The losses, however, were not nearly as large as some people had speculated late last month when managers and industry analysts said many hedge funds had seen declines of 3 percent to 6 percent in the first weeks of May.
The majority of strategies tracked by HFR posted losses in May and among the strategies that did eke out gains most of the increases were very modest.
Losses were particularly heavy at hedge funds that specialize in emerging markets and technology, HFR data show.
Hedge funds, which promise to make money in all markets by using techniques such as selling stocks short that are generally off limits at mutual funds, did outperform the broader stock market last month. The Standard & Poor's 500 index lost 3.09 percent in May.

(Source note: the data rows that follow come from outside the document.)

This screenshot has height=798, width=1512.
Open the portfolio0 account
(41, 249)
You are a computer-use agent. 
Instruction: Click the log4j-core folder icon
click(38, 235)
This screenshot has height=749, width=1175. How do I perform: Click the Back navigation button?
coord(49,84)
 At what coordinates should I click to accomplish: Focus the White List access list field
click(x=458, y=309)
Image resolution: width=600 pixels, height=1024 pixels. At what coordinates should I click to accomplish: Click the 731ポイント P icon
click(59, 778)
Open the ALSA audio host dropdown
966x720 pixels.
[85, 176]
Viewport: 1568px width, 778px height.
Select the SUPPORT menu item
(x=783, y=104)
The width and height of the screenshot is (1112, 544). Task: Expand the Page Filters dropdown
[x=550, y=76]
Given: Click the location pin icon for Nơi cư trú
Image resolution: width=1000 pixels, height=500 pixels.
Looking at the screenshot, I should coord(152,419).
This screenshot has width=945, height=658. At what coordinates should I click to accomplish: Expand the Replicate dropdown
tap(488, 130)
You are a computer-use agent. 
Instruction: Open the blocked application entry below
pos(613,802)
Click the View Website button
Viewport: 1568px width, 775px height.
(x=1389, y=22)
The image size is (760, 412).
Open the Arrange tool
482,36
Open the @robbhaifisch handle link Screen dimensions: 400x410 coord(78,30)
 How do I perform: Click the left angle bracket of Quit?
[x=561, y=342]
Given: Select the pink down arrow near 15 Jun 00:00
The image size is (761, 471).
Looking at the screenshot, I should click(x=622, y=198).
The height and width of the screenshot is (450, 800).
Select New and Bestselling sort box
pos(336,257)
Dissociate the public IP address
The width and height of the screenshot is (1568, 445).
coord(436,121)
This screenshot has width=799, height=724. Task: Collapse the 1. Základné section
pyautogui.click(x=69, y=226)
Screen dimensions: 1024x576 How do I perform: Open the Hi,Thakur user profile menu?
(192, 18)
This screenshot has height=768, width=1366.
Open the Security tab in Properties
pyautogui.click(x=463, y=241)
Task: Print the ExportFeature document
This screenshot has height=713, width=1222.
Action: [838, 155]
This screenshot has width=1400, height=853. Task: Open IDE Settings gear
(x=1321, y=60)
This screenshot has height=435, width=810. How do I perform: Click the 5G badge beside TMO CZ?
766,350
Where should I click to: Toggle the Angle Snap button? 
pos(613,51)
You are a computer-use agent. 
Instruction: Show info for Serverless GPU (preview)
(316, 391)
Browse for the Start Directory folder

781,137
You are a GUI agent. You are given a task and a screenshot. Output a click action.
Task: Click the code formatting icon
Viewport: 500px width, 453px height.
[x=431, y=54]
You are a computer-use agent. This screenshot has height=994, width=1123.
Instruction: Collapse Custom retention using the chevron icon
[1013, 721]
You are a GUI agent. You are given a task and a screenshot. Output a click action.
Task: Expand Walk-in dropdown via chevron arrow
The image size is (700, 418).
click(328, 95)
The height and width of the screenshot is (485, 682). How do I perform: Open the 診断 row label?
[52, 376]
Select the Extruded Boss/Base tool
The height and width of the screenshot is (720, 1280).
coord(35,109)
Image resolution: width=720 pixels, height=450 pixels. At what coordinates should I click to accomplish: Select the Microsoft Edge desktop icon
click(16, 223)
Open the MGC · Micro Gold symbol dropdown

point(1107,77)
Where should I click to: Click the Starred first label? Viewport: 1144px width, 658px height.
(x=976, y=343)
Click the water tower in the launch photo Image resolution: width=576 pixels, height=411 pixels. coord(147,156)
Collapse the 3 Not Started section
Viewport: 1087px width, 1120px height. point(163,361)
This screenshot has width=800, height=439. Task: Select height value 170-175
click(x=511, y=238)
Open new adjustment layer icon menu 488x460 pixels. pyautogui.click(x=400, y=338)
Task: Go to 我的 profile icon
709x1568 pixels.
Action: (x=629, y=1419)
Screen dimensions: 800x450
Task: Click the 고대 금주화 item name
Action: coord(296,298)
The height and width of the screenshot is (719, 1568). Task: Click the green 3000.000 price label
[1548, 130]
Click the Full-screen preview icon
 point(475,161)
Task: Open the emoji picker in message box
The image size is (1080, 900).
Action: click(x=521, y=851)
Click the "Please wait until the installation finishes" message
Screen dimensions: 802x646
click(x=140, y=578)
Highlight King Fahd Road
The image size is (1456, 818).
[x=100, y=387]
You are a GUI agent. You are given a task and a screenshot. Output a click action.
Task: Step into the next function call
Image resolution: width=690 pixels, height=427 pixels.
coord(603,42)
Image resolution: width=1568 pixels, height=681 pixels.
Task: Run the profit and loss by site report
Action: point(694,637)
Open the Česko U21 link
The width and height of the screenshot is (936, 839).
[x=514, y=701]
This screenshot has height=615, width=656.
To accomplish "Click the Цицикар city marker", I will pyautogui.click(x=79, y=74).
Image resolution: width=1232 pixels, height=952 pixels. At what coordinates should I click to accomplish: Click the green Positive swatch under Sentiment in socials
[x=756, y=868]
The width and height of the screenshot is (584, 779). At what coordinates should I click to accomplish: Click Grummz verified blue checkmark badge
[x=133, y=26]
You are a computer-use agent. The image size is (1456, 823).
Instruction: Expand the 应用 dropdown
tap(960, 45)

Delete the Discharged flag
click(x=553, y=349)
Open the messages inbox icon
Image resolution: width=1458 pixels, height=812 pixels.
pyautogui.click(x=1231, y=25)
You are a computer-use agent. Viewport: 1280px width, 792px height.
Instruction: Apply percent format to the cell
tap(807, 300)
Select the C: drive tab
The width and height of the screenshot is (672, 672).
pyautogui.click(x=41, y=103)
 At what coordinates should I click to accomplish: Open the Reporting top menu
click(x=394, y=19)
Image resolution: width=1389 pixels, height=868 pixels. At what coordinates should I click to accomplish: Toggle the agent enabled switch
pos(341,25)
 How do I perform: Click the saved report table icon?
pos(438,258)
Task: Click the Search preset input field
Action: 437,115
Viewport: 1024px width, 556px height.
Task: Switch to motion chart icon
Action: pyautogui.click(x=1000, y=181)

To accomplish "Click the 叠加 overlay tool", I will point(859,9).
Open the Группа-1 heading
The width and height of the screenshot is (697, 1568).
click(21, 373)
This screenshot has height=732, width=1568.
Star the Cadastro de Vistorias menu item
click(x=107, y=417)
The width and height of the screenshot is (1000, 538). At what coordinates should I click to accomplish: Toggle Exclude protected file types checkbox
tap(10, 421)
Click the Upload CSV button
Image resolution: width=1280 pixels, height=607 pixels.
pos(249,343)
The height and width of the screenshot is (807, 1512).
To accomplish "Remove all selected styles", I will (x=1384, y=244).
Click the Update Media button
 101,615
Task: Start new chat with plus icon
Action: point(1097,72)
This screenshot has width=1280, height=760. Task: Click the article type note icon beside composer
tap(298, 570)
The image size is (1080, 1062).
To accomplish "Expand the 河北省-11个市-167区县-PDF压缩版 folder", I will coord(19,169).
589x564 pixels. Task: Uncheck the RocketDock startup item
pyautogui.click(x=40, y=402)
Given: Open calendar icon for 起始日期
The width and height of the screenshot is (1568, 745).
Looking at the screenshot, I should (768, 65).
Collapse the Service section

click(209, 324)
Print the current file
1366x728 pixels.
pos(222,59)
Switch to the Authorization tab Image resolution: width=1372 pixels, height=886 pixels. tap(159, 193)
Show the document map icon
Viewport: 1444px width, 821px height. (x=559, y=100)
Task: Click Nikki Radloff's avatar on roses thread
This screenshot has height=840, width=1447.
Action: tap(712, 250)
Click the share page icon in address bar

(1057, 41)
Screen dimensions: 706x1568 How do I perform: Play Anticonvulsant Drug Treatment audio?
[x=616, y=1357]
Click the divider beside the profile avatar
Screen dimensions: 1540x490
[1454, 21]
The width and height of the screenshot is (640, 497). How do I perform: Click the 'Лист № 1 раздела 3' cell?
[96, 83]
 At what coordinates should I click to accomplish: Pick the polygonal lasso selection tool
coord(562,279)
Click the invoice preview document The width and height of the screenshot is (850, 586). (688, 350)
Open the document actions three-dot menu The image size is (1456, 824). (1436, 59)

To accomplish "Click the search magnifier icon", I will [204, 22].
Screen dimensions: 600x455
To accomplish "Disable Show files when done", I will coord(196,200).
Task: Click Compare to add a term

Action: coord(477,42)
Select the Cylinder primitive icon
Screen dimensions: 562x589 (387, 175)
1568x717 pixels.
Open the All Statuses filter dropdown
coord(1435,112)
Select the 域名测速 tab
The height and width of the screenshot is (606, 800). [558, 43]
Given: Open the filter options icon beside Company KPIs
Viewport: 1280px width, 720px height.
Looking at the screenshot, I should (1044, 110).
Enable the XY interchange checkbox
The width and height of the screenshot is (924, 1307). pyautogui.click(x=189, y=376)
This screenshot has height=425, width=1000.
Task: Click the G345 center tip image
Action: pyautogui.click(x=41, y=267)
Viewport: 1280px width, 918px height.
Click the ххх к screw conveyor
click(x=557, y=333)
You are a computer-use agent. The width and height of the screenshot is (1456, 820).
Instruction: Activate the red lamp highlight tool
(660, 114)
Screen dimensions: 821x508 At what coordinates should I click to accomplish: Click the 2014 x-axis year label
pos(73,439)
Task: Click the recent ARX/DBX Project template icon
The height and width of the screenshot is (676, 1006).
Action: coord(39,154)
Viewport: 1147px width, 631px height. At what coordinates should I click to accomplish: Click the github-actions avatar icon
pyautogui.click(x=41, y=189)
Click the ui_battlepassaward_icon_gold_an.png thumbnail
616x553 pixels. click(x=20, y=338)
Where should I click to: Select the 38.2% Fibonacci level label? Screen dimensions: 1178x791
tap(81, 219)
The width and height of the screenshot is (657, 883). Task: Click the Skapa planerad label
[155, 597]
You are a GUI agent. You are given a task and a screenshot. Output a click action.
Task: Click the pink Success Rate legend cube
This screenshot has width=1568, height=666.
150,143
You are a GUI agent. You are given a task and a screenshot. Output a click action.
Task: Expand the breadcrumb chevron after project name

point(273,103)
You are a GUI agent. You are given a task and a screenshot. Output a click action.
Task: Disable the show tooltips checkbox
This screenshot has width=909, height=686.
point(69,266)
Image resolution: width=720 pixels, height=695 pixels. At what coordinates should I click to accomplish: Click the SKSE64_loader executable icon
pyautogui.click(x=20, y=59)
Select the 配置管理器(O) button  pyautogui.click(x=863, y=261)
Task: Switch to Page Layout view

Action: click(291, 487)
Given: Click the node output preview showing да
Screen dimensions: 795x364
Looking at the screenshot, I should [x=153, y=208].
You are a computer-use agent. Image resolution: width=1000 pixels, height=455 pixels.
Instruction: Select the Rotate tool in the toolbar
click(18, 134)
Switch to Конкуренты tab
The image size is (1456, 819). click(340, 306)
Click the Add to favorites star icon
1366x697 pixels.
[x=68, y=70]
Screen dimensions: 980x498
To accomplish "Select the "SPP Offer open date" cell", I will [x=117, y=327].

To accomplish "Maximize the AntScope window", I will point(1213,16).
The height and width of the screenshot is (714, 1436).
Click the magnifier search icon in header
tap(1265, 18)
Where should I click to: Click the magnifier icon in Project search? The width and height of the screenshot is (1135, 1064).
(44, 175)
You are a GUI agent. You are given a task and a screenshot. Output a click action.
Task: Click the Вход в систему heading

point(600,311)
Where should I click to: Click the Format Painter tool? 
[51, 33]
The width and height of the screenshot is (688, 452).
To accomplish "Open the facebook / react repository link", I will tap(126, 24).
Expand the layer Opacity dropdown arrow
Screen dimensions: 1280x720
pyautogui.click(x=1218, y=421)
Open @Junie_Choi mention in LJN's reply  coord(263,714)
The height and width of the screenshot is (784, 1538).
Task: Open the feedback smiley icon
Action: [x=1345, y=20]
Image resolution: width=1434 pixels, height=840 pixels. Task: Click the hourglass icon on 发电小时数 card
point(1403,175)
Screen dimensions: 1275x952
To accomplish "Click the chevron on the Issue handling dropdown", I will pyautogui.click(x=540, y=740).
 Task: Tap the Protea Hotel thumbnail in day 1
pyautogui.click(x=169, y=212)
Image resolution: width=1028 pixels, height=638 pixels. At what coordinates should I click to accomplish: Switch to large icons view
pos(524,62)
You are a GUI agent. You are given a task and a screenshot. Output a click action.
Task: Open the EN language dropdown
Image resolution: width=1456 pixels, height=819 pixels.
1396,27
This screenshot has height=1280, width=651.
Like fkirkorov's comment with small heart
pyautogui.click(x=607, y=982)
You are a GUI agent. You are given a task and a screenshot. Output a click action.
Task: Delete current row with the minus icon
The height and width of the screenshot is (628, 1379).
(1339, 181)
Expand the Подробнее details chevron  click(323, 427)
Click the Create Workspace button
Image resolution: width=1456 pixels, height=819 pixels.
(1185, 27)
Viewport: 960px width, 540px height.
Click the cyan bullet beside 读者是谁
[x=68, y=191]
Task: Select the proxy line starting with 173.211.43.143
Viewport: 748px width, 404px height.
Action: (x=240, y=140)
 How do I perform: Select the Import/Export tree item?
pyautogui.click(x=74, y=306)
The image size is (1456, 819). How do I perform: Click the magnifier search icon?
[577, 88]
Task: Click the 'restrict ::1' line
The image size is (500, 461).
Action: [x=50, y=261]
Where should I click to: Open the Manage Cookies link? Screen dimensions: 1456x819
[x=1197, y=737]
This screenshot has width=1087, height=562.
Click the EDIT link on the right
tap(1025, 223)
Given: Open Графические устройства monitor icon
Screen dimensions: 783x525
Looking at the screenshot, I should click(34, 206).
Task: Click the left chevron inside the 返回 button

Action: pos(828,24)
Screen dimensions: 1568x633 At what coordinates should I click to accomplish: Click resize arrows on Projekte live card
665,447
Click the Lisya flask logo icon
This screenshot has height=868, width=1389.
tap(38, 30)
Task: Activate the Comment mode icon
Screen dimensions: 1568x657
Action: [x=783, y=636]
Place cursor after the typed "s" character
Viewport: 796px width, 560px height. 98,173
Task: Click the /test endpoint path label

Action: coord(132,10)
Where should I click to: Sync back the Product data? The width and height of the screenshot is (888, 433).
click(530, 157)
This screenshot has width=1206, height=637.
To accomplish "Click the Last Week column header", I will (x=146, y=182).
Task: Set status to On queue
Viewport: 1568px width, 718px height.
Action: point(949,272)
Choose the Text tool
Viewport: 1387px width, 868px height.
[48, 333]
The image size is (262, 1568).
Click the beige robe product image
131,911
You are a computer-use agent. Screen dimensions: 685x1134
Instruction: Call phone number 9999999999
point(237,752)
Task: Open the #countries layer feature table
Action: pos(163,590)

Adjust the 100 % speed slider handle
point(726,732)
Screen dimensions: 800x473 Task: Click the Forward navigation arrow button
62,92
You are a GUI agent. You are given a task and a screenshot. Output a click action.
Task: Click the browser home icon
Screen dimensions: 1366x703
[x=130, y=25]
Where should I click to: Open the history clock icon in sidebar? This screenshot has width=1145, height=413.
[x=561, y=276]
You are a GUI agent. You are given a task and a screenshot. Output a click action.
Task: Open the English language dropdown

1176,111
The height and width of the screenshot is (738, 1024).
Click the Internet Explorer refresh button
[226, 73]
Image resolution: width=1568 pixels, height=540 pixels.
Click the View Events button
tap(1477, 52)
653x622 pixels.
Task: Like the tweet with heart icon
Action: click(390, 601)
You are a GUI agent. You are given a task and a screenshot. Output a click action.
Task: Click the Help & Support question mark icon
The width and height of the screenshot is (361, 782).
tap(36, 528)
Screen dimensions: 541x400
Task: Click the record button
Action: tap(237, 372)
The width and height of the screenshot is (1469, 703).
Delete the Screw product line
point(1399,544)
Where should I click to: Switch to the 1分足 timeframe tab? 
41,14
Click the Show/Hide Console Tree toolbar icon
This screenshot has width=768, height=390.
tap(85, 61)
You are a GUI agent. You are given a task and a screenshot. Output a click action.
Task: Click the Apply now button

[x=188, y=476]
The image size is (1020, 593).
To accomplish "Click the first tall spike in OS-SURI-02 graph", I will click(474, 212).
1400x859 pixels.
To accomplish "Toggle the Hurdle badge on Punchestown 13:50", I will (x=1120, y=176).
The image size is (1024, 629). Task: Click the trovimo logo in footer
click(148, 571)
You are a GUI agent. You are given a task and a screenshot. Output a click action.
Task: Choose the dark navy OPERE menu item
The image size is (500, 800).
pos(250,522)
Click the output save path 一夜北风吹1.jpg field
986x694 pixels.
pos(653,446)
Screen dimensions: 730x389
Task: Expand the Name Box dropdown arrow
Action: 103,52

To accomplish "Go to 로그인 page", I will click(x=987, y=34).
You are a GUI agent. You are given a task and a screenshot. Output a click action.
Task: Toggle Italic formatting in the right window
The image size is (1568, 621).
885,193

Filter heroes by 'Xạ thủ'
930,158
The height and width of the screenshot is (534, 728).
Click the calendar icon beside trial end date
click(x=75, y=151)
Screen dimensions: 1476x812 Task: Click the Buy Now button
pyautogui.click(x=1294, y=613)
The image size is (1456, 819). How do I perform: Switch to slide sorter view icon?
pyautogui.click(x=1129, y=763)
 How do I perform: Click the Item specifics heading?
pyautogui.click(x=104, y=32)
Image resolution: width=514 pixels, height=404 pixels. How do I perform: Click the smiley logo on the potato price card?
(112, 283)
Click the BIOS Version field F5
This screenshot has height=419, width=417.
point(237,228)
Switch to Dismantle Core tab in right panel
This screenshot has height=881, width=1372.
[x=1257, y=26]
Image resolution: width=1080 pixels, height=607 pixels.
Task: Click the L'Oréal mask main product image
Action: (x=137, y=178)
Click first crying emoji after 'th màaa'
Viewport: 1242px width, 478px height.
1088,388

In the first four months of the year, hedge funds posted gains. They scored a 2.01 percent rise in April, a 1.85 percent gain in March, a 0.35 percent increase in February and a 3.65 percent jump in January.
Despite the decline in May, the average hedge fund is still up 6.72 percent during the first five months of the year, handily outperforming the broader stock market that shows a gain of 1.75 percent.
As expected, the industry's losses were concentrated mainly in the emerging markets areas where experts said some funds suffered high double digit losses after fears of interest rate increases rippled through most markets a few weeks ago.
HFR said funds specializing in eastern European securities lost 5.98 percent after gaining 6.47 percent in April.
Technology funds lost 5.10 percent last month.
Not surprisingly, funds that specialize in selling securities short fare well when stocks fell, gaining 3.65 percent, HFR data show.
Meanwhile, data from the Barclay Group, which invests in hedge funds and tracks their performance, show so-called CTAs which invest mainly in commodities posted only small losses of about 0.35 percent. Again this is far less than what some investors had feared during May.